TEXT EXCERPT →
BEGIN
The personal adoption of Surrealism by Joan Miró (Barcelona, 1893 - Palma de Mallorca, 1983), combined with his original conception of Abstraction, means he becomes a unique example of creativity. Despite considering himself a painter, Miró also displays his genius through his extensive output of sculptures and etchings, which in turn lead him to be classified as one of the most relevant artists of the 20th century.
This exhibition presents a carefully selected range of his works in the Sala de Arte Fundación Telefónica in Santiago de Chile, the location where in 2002 the Museo Nacional Centro de Arte Reina Sofía takes the work of Spanish abstract artists in Abstracciones 1955-2002. One year earlier in the same space, the Museo Reina Sofía also exhibited the series of 'painted poems' entitled Salle XIV, by Vicente Huidobro, the Chilean artist who is key to the genesis of Ultraism and a friend of Miró's in Paris in the Twenties and Thirties.
The selection of works on display, which belong to the Museo Reina Sofía, span from 1935 to 1981, two years before his death. This period begins with Miró's interest in the object, which leads him to produce Surrealist collages and sculptures. The exhibition goes right up to the final period, where Informalism and Abstraction are discernible in large-scale pieces.
The pieces represent three of the predominant disciplines in Miró's work - painting, sculpture and etchings. The six canvases displayed - Tête d’homme (1935), Peinture (1949), Peinture (1950), La danse des coquelicots (1973), Personnage, oiseaux (1974) and Paysage (1976) - trace a line, from, as the artist himself professes, the desire to “assassinate painting” to the command of composition and colour in his final works.
His three-dimensional production carves out two lines of work: one that captures his approach to the world of ceramics through Josep Llorens Artigas with Femme dans la nuit (1967) and Femme (1968), and the other in its connection to Surrealism, where waste objects form the basis of his work, as can be seen in Torse de femme (1967).
Finally, thirty works created with etching, aquatint and lithograph techniques are displayed, including the series Trazado sobre la pared (1967-1968) and Archipiélago salvaje (1970). For Miró etching represents a field of experimentation and discovery, and he is educated in some of the finest studios such as Atelier 17 with William Hayter, and the Lacourière studio in Paris. His command of techniques enables him to take his experimentations beyond orthodox procedures and traditional supports.
END
TASK DETAILS →
In the exhibition text on Joan Miró, through whom did Miró approach the world of ceramics?

THE DATA →
BEGIN
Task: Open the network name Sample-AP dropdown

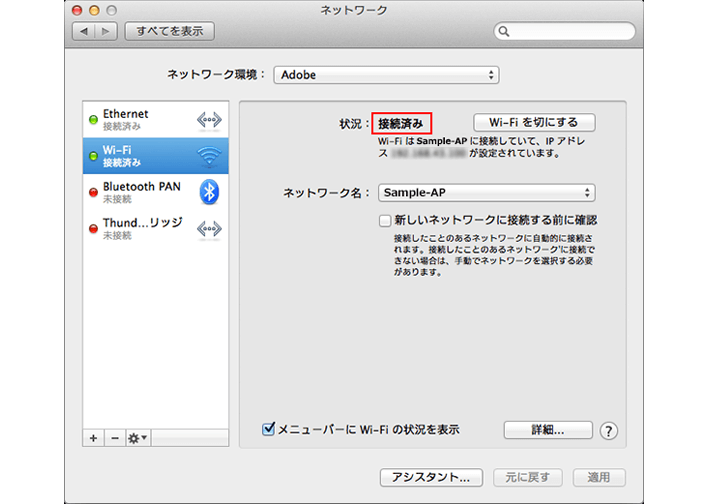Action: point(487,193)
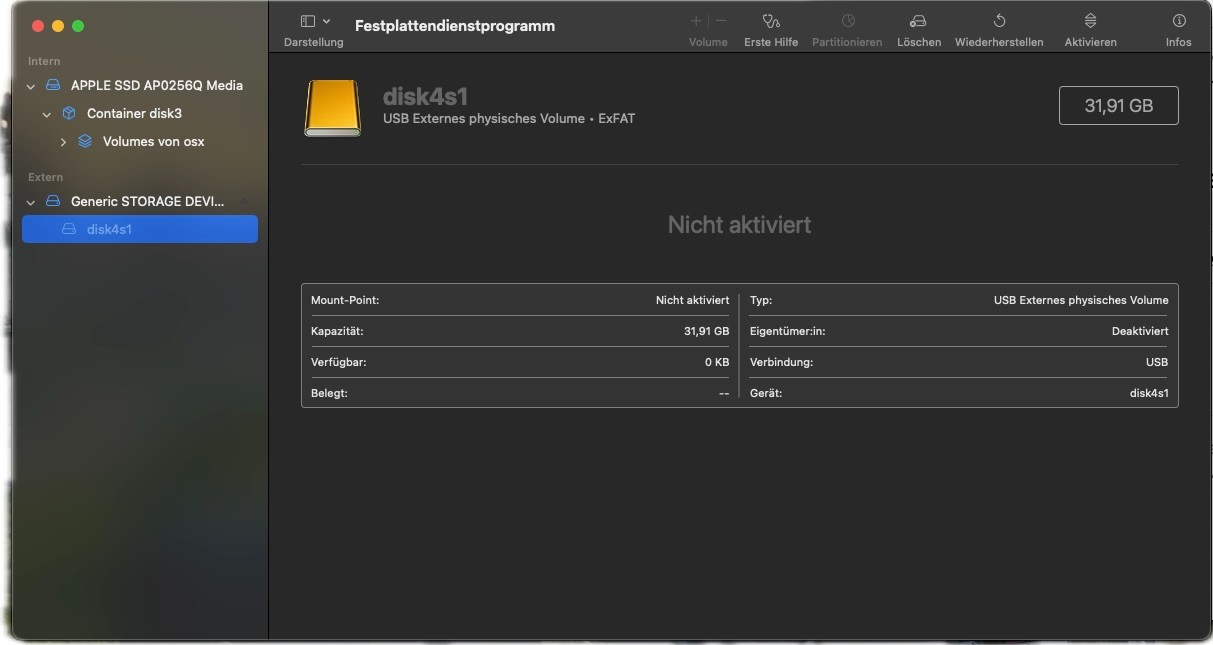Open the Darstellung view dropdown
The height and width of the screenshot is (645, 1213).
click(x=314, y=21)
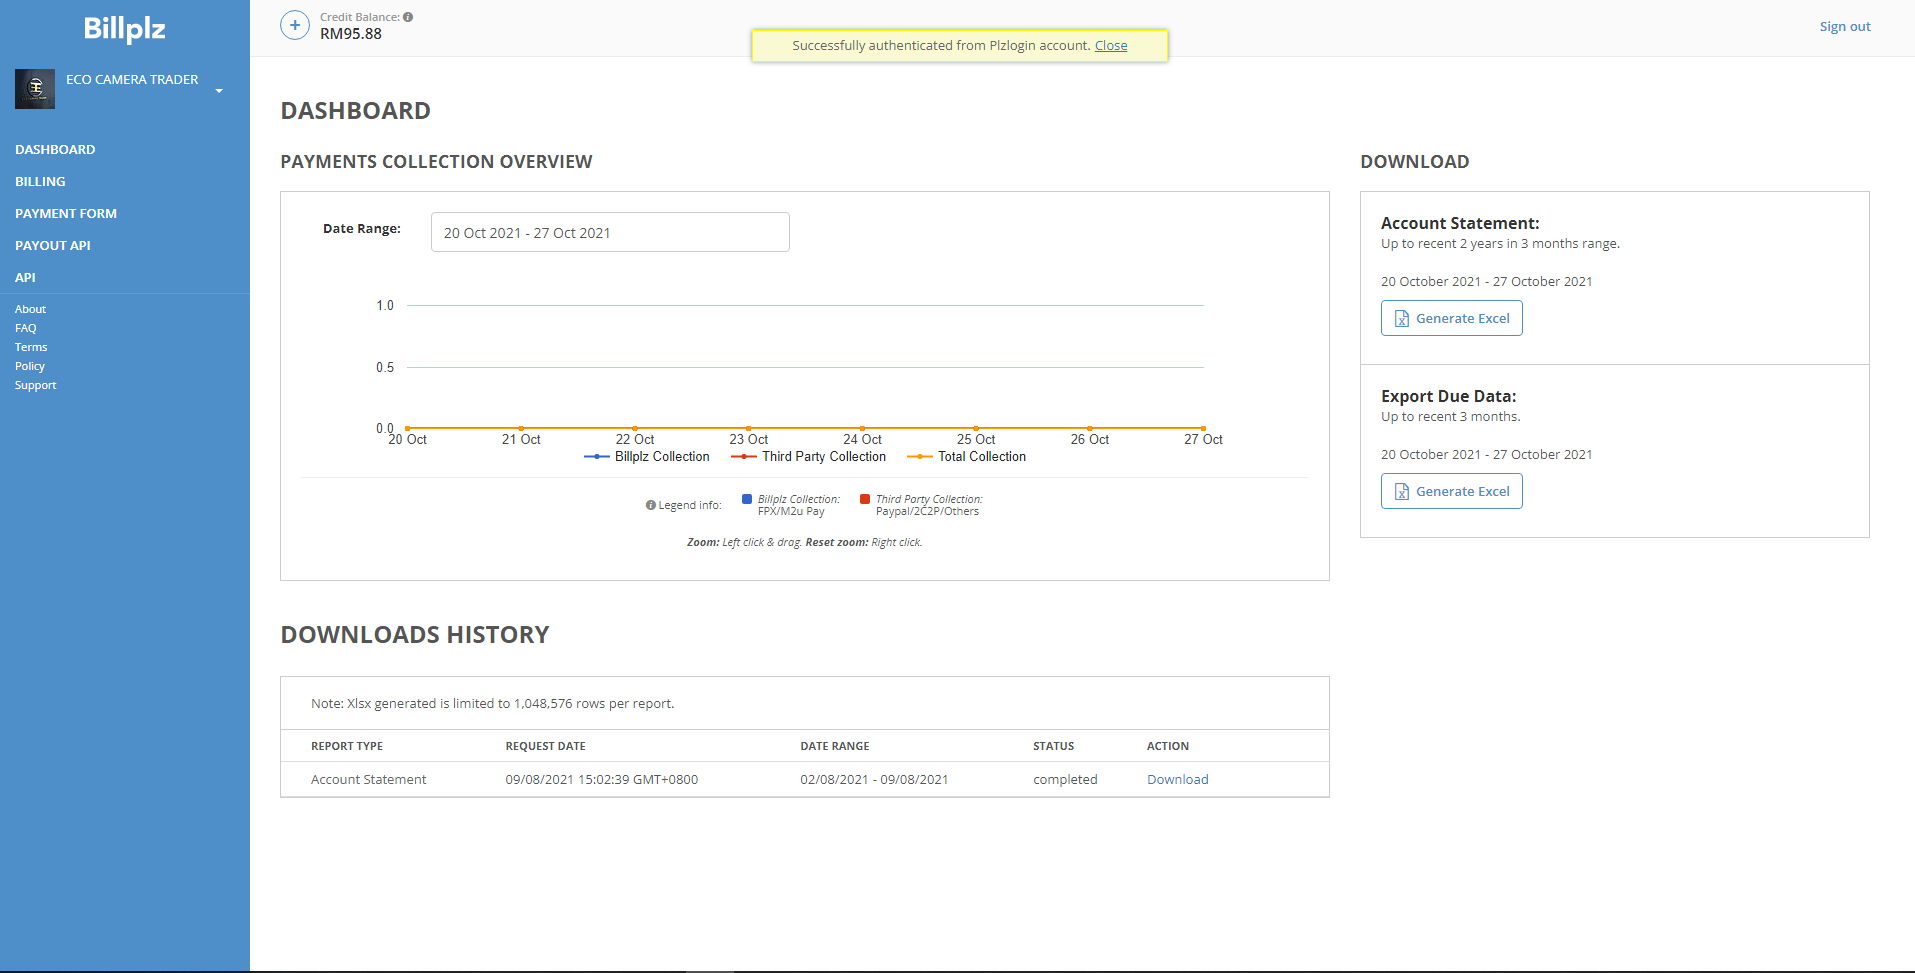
END
SOLUTION TO THIS PROBLEM →
Josep Llorens Artigas